フーコーによる3回の振り子実験条件とこれに続いて行われた実験

 現在、世界各地の博物館や大学など、実に多くの場所にこのフーコーの振り子が設置されている。その状況はウィキペディア「フーコーの振り子のある施設の一覧」で見ることができる。

 ところで、地動説をみごとに証明して見せたフーコーの振り子であるが、フーコーのいた時代までの地球科学の状況はどうであったのか、紀元前のピロラオスに遡って見ておこうと思う。次の表は「天動説」、「地動説」に関連して本「フーコーの振り子」に登場する哲学者・科学者・数学者を生年順に記したものである。

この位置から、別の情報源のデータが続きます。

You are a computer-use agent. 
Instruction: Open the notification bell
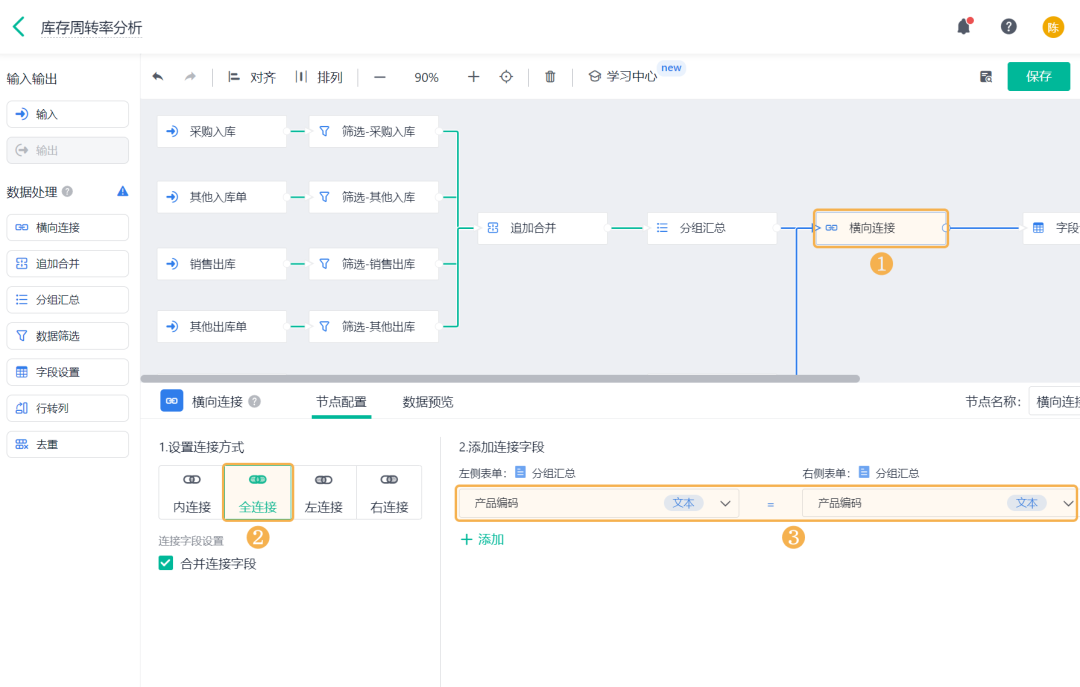(x=963, y=27)
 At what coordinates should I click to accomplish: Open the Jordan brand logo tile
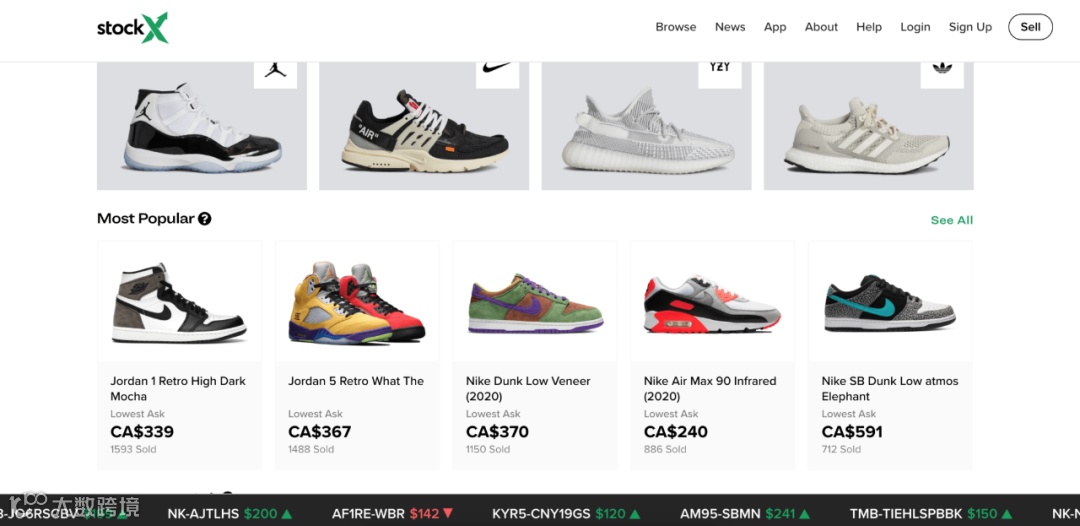point(276,74)
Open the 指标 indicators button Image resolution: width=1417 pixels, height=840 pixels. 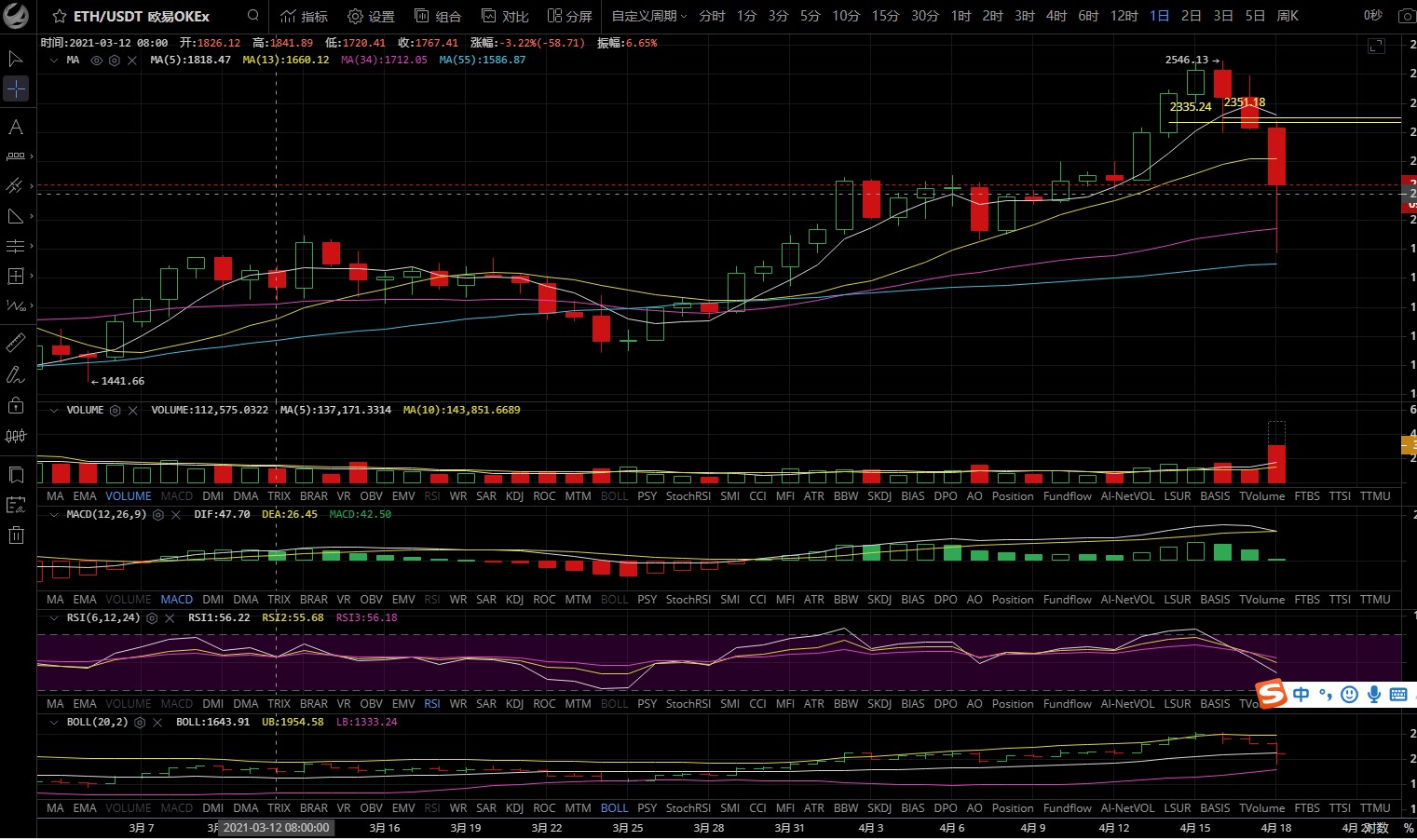[x=304, y=16]
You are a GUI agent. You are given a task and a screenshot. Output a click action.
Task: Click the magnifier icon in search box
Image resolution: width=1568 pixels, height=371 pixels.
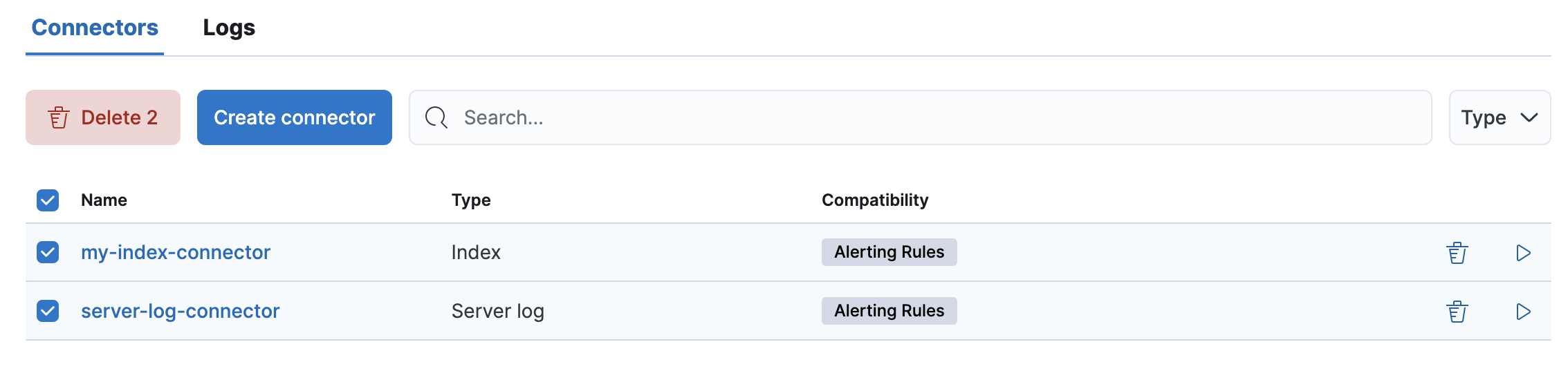coord(436,117)
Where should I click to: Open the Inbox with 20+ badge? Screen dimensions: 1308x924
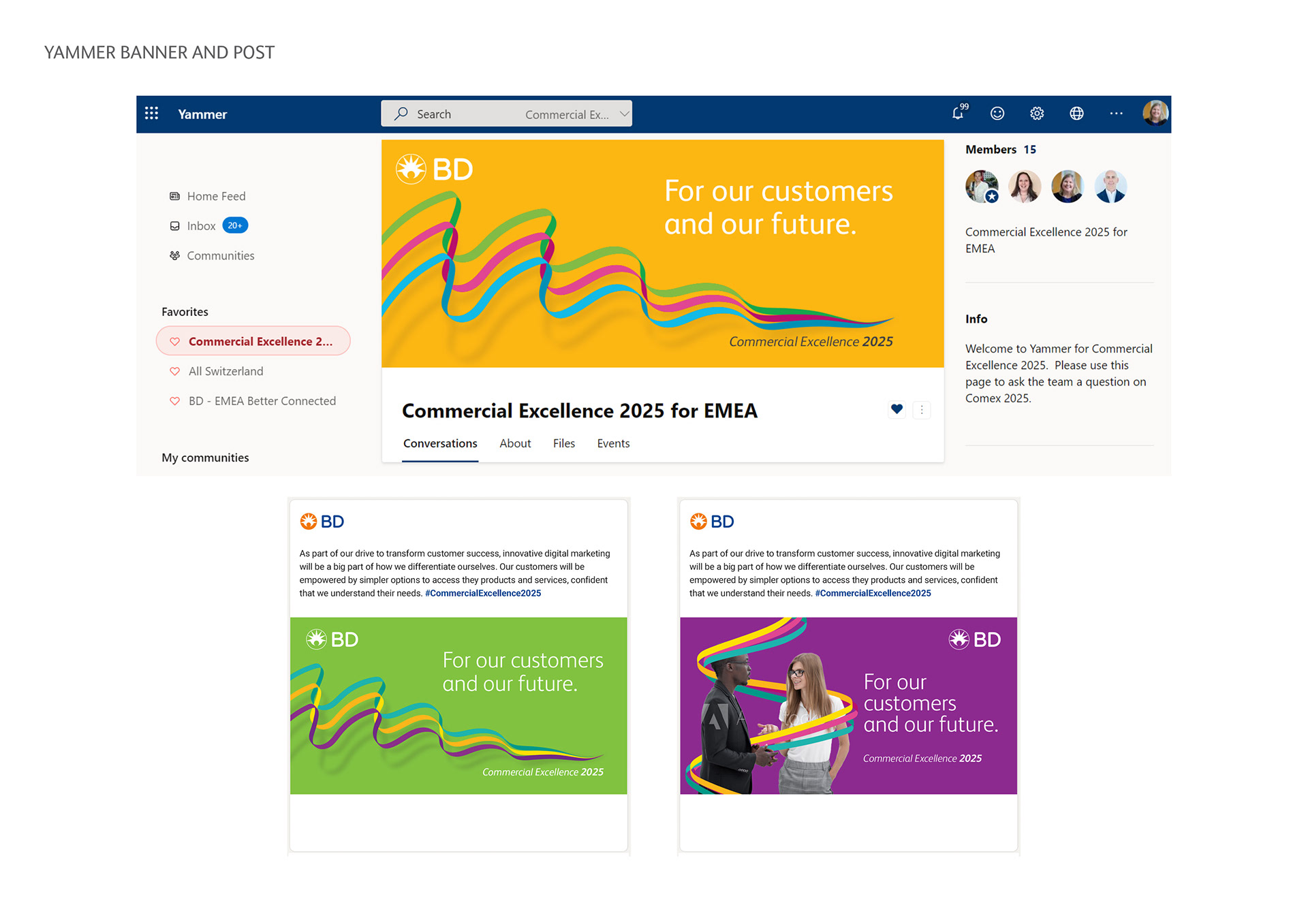[202, 226]
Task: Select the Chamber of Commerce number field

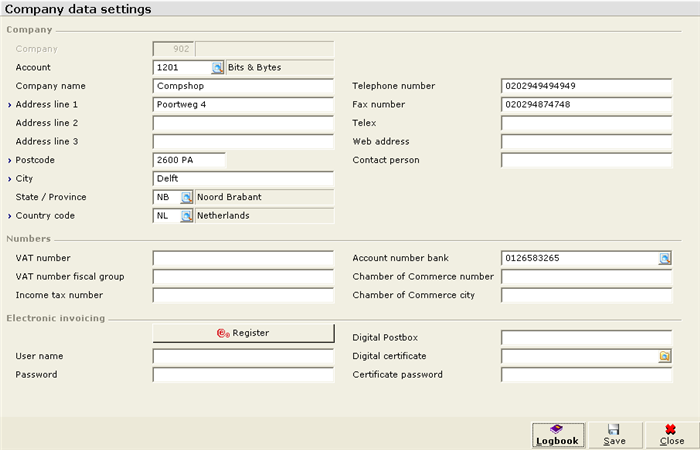Action: pos(587,277)
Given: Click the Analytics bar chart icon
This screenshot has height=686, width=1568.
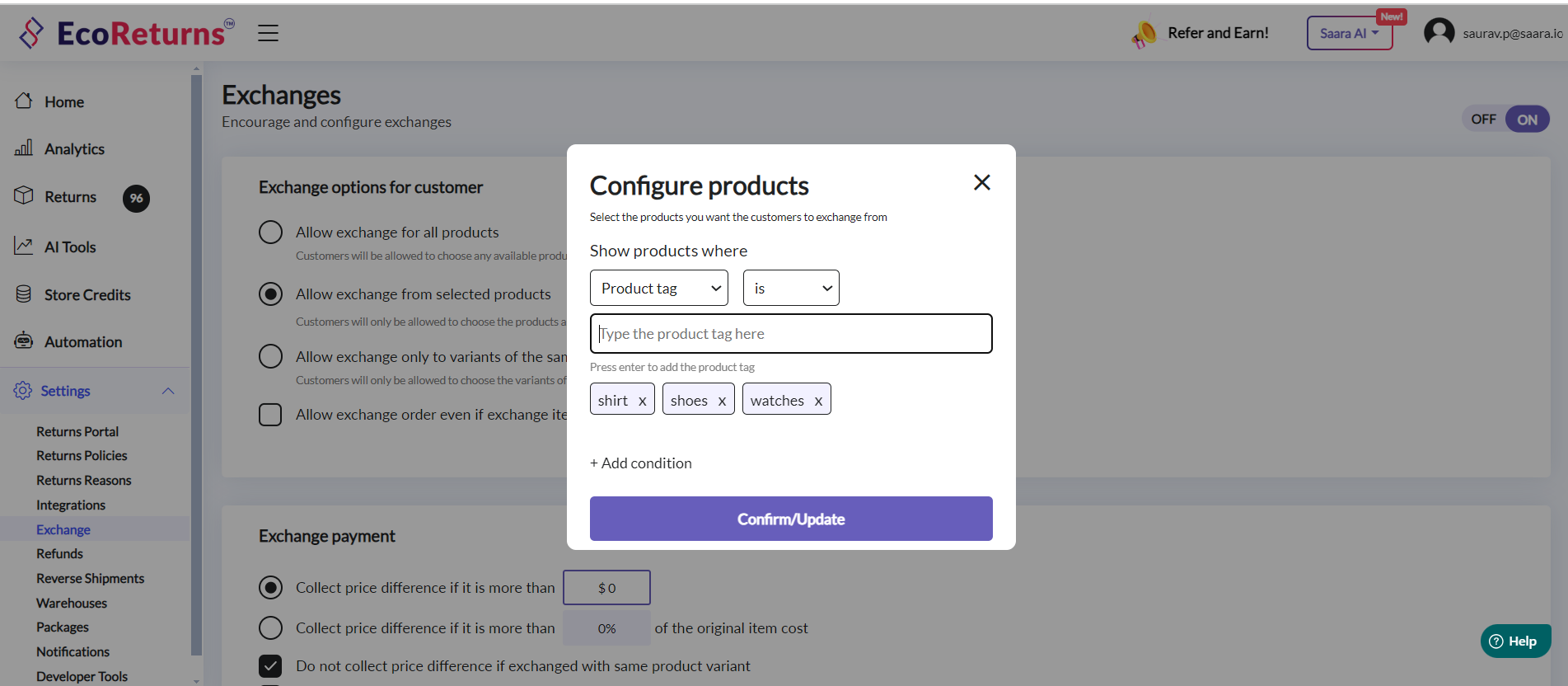Looking at the screenshot, I should [x=24, y=148].
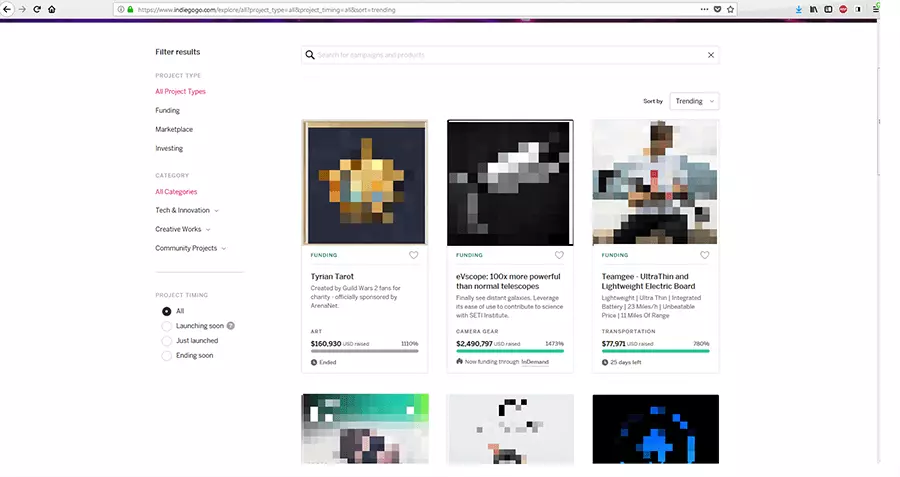This screenshot has width=900, height=477.
Task: Clear the search field with X icon
Action: coord(711,56)
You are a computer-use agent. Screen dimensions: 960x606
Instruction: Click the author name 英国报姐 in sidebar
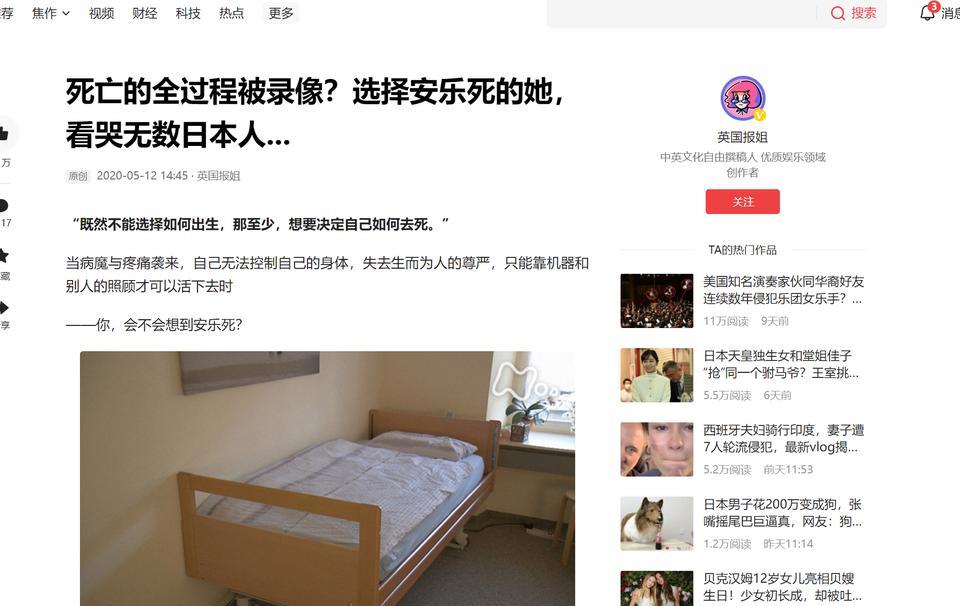743,137
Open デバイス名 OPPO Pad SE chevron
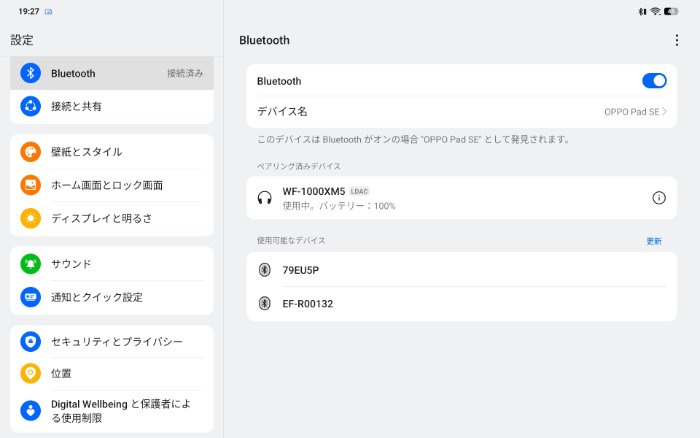Screen dimensions: 700x438 point(664,112)
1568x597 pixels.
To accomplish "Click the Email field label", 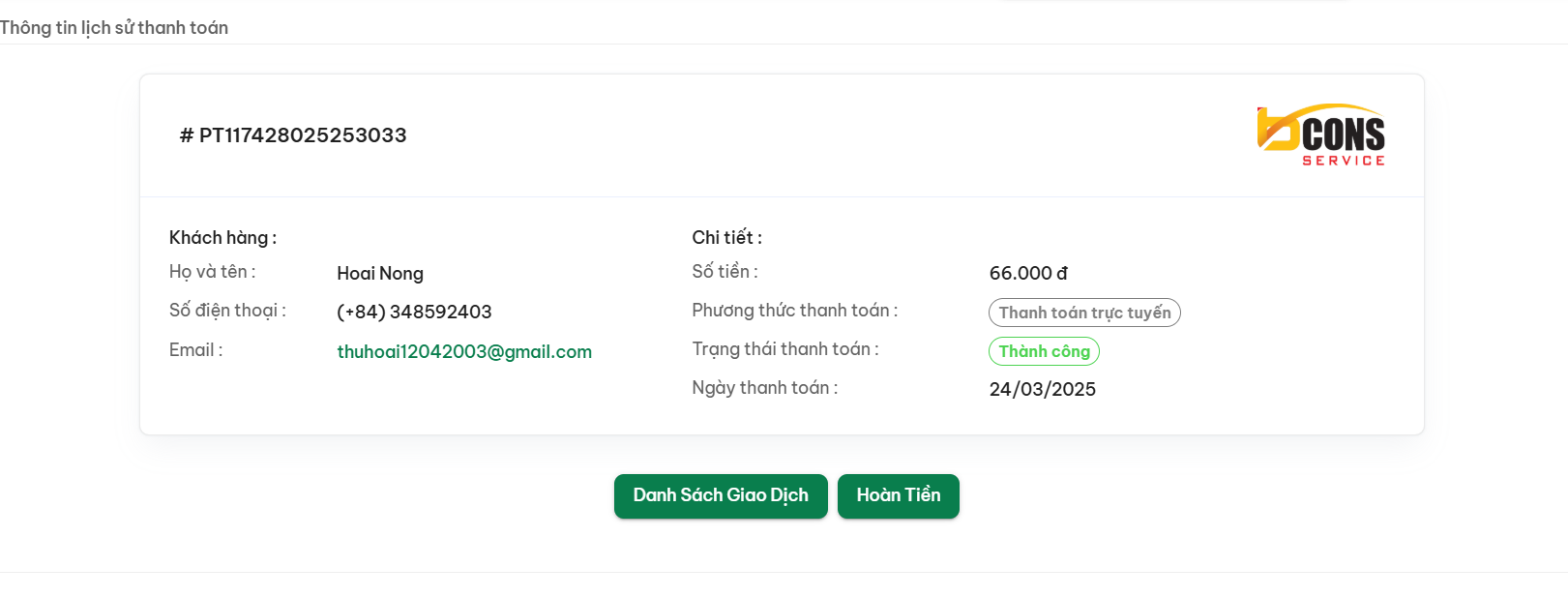I will pos(195,350).
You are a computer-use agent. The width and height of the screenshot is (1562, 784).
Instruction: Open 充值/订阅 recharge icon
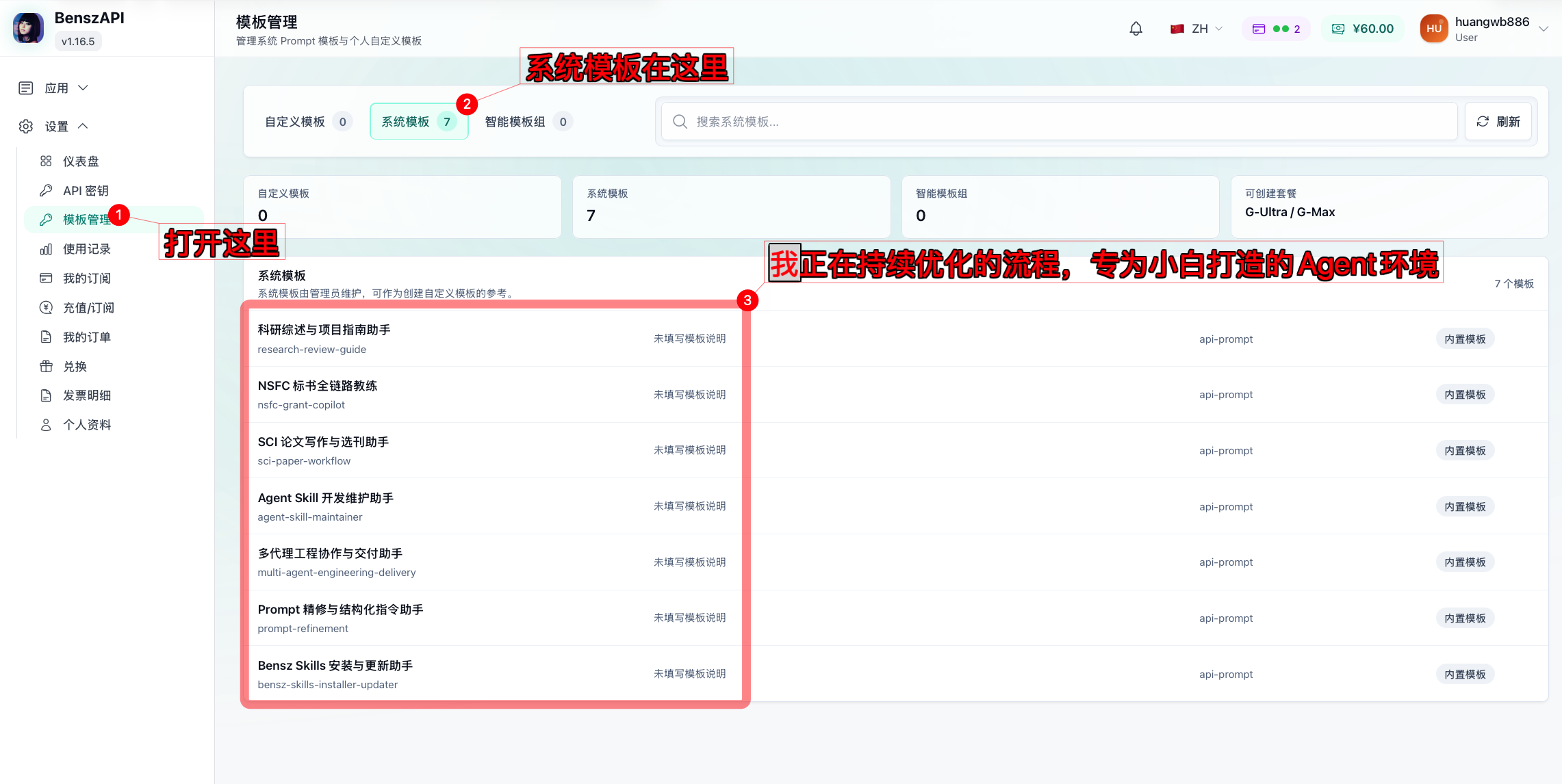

本「フーコーの振り子」に登場する哲学者・科学者・数学者

 1600年2月19日、イタリア人修道士で教師でもあったジョルダーノ・ブルーノ(1548-1600)は、宗教裁判の結果、ローマ中心部のフィオーリ広場で生きながら火刑に処された。罪状の一つは、地球が自転していることを信じたことだった。


ジョルダーノ・ブルーノ(作画:妻)

 その少し後の1616年と1636年には、イタリアの天文学者ガリレオ=ガリレイ(1564-1642)がローマで同じ宗教裁判にかけられた。木星の衛星を発見し、土星の輪を見つけ、物理世界に関する多くの事柄を解き明かした偉大な科学者は、拷問され屈辱を受けて訴追人たちの前に跪かされ、地球が自転しているという信念を撤回させられた。このように改心する以外に、ジョルダーノ・ブルーノと同様の痛ましい死から逃れ、死刑を無期限の自宅軟禁へと減刑してもらう術はなかったのである。しかし彼は、この試練によって精神と健康を病み、その数年後に亡くなった。


ガリレオ=ガリレイ(作画:妻)

 この宗教裁判の時代よりはるか以前に遡ると、ギリシャ人哲学者、クロトナのピロラオス(前470-前385)が紀元前四世紀中ごろに著した『天空の書』には、次のように記されているという。
 「・・・相対する意見の代表が、ピタゴラス学派と呼ばれるイタリア人の学派の考えである。彼ら曰く、中心を占めるのは太陽であり、地球は移動する星の一つにすぎない。そして、地球が自らの中心を軸に回転することによって、昼と夜が作り出される。彼らはまた、われわれの地球の反対側にもう一つの地球があると考えており、彼らはそれを反地球と呼んでいる。・・・」

 ピロラオスより少し後に生まれたプラトン(前427-前347)とアリストテレス(前384-前322)は、地球は不動であり、星や惑星がちりばめられた天空が太陽や月とともに地球の周囲を回転している、という信念を持ち続けた。


アリストテレス(作画:妻)

 このアリストテレスの理論は、その500年後にエジプトのアレクサンドリアで予期せぬほどの支持者を獲得し、古代世界で最も偉大な天文学者クラウジウス・プトレマイオス(83-168)の心を掴んだ。プトレマイオスは、当時得られていたあらゆる天文学的知識を収集し、それを『アルマゲスト』という一冊の本として出版した。この本に記された宇宙のモデルは、すべての恒星を含む天球を表す円、惑星や月の周転円、そして太陽の軌道を表す円から構成されている。そしてモデル全体の中心には、静止した地球が位置している。こうしてプトレマイオスはその数学的才能を駆使し、地球が宇宙の中心だということを人々に信じ込ませつつ、天体の見かけの動きをすべて説明するという偉業を成し遂げた。


クラウジウス・プトレマイオス(作画:妻)

 教会は、自然界の完全性を説いたアリストテレスの考えを教え、教会による聖書の記述の解釈と一致するプトレマイオスの宇宙モデルを引き合いに出して、それを正当化した。そして教会は、16世紀から17世紀にかけて登場したニコラウス・コペルニクス(1473-1543)の宇宙観を糾弾する際にも、プトレマイオスの理論を利用したのだった。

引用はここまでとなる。